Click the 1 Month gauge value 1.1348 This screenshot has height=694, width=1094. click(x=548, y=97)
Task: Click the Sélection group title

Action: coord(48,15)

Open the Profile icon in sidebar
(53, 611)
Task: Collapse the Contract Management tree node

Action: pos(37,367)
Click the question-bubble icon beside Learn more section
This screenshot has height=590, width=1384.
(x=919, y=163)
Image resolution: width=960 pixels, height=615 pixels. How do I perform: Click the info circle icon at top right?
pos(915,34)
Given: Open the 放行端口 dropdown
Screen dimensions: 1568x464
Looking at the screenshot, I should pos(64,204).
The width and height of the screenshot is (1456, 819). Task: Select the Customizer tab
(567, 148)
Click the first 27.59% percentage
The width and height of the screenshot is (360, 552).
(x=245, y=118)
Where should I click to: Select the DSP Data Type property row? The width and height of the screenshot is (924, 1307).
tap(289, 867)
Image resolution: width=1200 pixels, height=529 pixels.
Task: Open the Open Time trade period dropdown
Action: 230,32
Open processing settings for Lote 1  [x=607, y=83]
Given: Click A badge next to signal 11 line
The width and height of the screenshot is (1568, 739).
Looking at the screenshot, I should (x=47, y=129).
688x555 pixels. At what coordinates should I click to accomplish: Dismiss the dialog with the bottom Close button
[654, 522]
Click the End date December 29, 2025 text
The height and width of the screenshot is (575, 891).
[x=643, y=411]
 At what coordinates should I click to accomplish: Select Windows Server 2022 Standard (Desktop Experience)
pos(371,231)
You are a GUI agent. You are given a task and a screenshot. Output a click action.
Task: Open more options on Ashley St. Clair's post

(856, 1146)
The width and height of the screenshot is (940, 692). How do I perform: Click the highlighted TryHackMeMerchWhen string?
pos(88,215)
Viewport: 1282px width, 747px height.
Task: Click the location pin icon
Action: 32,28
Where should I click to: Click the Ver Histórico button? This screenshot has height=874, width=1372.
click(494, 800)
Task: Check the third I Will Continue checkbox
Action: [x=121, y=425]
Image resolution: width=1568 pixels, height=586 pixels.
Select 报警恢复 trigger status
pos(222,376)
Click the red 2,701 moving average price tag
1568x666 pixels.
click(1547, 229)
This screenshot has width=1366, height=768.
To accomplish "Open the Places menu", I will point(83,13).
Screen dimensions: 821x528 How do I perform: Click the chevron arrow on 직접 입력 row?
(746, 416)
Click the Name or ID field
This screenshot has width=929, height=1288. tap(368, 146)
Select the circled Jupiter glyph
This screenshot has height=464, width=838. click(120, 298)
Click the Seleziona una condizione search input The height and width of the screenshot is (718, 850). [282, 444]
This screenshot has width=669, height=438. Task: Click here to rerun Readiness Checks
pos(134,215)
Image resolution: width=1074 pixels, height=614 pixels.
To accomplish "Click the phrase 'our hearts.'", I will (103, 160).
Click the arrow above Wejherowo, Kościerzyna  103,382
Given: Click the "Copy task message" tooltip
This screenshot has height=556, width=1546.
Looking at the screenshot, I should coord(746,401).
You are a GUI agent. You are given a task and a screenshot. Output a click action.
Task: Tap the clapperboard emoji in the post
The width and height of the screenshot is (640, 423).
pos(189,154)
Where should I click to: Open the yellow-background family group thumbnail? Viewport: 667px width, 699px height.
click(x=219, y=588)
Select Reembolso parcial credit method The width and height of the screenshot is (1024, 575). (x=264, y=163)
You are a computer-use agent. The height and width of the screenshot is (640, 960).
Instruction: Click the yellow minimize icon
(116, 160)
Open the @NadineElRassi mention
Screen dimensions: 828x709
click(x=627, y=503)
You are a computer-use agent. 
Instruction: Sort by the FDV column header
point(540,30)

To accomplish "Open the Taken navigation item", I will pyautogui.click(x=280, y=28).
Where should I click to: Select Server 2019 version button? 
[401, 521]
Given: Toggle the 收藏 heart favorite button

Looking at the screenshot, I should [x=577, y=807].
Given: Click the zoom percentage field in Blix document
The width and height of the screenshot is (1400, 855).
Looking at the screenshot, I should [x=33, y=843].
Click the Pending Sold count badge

= = =

**EXERCISE DETAILS**
Using the records above, copy all lines that include the word "badge".

**RESPONSE AREA**
Given: Click A badge next to signal 11 line
Click the Pending Sold count badge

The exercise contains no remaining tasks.